## EXERCISE OBJECTIVE
Reproduce all entries word for word.

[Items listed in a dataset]
'''

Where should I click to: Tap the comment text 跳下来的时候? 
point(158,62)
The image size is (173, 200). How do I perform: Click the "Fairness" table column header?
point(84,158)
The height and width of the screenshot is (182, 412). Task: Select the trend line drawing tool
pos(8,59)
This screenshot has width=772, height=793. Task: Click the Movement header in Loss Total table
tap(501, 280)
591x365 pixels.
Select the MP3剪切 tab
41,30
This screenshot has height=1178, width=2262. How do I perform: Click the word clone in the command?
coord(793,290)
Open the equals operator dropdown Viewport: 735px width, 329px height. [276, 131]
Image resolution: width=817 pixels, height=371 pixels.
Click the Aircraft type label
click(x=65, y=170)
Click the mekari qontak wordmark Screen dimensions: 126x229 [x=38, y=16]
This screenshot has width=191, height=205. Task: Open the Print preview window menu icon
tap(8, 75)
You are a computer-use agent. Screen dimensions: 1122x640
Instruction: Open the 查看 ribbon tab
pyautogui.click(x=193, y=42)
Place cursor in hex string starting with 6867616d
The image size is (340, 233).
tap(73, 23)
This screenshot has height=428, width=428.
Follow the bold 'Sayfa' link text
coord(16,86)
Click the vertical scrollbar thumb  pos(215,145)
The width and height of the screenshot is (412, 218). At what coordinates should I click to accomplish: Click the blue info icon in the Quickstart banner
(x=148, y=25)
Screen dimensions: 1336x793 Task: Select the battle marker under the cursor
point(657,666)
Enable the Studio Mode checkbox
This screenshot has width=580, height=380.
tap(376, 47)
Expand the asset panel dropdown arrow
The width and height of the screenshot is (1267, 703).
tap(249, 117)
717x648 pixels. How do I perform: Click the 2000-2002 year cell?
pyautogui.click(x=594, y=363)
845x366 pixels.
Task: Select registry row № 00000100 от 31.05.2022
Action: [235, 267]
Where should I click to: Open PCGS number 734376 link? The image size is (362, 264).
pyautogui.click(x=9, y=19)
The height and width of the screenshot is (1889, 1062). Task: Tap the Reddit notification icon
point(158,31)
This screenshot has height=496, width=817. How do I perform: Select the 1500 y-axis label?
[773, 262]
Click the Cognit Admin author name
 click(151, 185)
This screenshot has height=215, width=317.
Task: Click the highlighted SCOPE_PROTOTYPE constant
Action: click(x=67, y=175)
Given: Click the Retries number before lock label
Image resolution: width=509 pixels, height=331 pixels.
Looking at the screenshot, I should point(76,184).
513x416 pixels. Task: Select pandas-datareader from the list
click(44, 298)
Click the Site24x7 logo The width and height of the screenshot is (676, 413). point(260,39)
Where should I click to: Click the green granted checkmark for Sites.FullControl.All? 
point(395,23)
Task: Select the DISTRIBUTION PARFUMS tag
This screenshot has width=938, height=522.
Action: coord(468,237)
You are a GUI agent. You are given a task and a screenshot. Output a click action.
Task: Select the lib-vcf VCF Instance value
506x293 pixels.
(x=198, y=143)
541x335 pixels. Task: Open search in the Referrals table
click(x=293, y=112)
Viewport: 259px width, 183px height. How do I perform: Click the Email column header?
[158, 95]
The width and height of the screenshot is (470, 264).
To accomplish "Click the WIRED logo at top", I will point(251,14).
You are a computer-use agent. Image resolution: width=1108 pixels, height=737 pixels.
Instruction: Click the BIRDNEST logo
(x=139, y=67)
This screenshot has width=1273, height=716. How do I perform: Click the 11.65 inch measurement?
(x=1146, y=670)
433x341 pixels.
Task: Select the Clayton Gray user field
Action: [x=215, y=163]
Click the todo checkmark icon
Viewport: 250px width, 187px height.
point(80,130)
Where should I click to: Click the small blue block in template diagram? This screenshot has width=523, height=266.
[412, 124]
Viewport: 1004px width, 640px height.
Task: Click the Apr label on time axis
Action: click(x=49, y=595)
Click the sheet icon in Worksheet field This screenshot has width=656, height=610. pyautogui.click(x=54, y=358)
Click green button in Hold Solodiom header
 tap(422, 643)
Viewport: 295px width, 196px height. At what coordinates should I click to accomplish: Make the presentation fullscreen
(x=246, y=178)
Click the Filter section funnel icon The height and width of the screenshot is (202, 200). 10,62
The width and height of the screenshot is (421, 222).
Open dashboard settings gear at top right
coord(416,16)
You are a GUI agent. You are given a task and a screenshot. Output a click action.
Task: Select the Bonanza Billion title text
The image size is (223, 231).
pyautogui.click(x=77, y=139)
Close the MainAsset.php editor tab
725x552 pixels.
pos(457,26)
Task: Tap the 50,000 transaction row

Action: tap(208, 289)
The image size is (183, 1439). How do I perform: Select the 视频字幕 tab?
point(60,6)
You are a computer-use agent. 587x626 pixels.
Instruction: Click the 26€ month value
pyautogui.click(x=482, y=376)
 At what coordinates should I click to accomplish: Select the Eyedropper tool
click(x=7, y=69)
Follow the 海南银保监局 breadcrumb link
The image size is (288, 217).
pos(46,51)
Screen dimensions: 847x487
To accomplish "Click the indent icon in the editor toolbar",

'''

## WRITTEN SOLUTION
Where should I click to: Tap the comment text 跳下来的时候? 
point(158,62)
The image size is (173, 200). How do I perform: Click the "Fairness" table column header?
point(84,158)
The height and width of the screenshot is (182, 412). Task: Select the trend line drawing tool
pos(8,59)
This screenshot has width=772, height=793. Task: Click the Movement header in Loss Total table
tap(501, 280)
591x365 pixels.
Select the MP3剪切 tab
41,30
This screenshot has height=1178, width=2262. How do I perform: Click the word clone in the command?
coord(793,290)
Open the equals operator dropdown Viewport: 735px width, 329px height. [276, 131]
Image resolution: width=817 pixels, height=371 pixels.
Click the Aircraft type label
click(x=65, y=170)
Click the mekari qontak wordmark Screen dimensions: 126x229 [x=38, y=16]
This screenshot has width=191, height=205. Task: Open the Print preview window menu icon
tap(8, 75)
You are a computer-use agent. Screen dimensions: 1122x640
Instruction: Open the 查看 ribbon tab
pyautogui.click(x=193, y=42)
Place cursor in hex string starting with 6867616d
The image size is (340, 233).
tap(73, 23)
This screenshot has height=428, width=428.
Follow the bold 'Sayfa' link text
coord(16,86)
Click the vertical scrollbar thumb  pos(215,145)
The width and height of the screenshot is (412, 218). At what coordinates should I click to accomplish: Click the blue info icon in the Quickstart banner
(x=148, y=25)
Screen dimensions: 1336x793 Task: Select the battle marker under the cursor
point(657,666)
Enable the Studio Mode checkbox
This screenshot has width=580, height=380.
tap(376, 47)
Expand the asset panel dropdown arrow
The width and height of the screenshot is (1267, 703).
tap(249, 117)
717x648 pixels. How do I perform: Click the 2000-2002 year cell?
pyautogui.click(x=594, y=363)
845x366 pixels.
Task: Select registry row № 00000100 от 31.05.2022
Action: [235, 267]
Where should I click to: Open PCGS number 734376 link? The image size is (362, 264).
pyautogui.click(x=9, y=19)
The height and width of the screenshot is (1889, 1062). Task: Tap the Reddit notification icon
point(158,31)
This screenshot has height=496, width=817. How do I perform: Select the 1500 y-axis label?
[773, 262]
Click the Cognit Admin author name
 click(151, 185)
This screenshot has height=215, width=317.
Task: Click the highlighted SCOPE_PROTOTYPE constant
Action: click(x=67, y=175)
Given: Click the Retries number before lock label
Image resolution: width=509 pixels, height=331 pixels.
Looking at the screenshot, I should point(76,184).
513x416 pixels. Task: Select pandas-datareader from the list
click(44, 298)
Click the Site24x7 logo The width and height of the screenshot is (676, 413). point(260,39)
Where should I click to: Click the green granted checkmark for Sites.FullControl.All? 
point(395,23)
Task: Select the DISTRIBUTION PARFUMS tag
This screenshot has width=938, height=522.
Action: coord(468,237)
You are a GUI agent. You are given a task and a screenshot. Output a click action.
Task: Select the lib-vcf VCF Instance value
506x293 pixels.
(x=198, y=143)
541x335 pixels. Task: Open search in the Referrals table
click(x=293, y=112)
Viewport: 259px width, 183px height. How do I perform: Click the Email column header?
[158, 95]
The width and height of the screenshot is (470, 264).
To accomplish "Click the WIRED logo at top", I will point(251,14).
You are a computer-use agent. Image resolution: width=1108 pixels, height=737 pixels.
Instruction: Click the BIRDNEST logo
(x=139, y=67)
This screenshot has width=1273, height=716. How do I perform: Click the 11.65 inch measurement?
(x=1146, y=670)
433x341 pixels.
Task: Select the Clayton Gray user field
Action: [x=215, y=163]
Click the todo checkmark icon
Viewport: 250px width, 187px height.
point(80,130)
Where should I click to: Click the small blue block in template diagram? This screenshot has width=523, height=266.
[412, 124]
Viewport: 1004px width, 640px height.
Task: Click the Apr label on time axis
Action: click(x=49, y=595)
Click the sheet icon in Worksheet field This screenshot has width=656, height=610. pyautogui.click(x=54, y=358)
Click green button in Hold Solodiom header
 tap(422, 643)
Viewport: 295px width, 196px height. At what coordinates should I click to accomplish: Make the presentation fullscreen
(x=246, y=178)
Click the Filter section funnel icon The height and width of the screenshot is (202, 200). 10,62
The width and height of the screenshot is (421, 222).
Open dashboard settings gear at top right
coord(416,16)
You are a GUI agent. You are given a task and a screenshot. Output a click action.
Task: Select the Bonanza Billion title text
The image size is (223, 231).
pyautogui.click(x=77, y=139)
Close the MainAsset.php editor tab
725x552 pixels.
pos(457,26)
Task: Tap the 50,000 transaction row

Action: tap(208, 289)
The image size is (183, 1439). How do I perform: Select the 视频字幕 tab?
point(60,6)
You are a computer-use agent. 587x626 pixels.
Instruction: Click the 26€ month value
pyautogui.click(x=482, y=376)
 At what coordinates should I click to accomplish: Select the Eyedropper tool
click(x=7, y=69)
Follow the 海南银保监局 breadcrumb link
The image size is (288, 217).
pos(46,51)
Screen dimensions: 847x487
To accomplish "Click the indent icon in the editor toolbar",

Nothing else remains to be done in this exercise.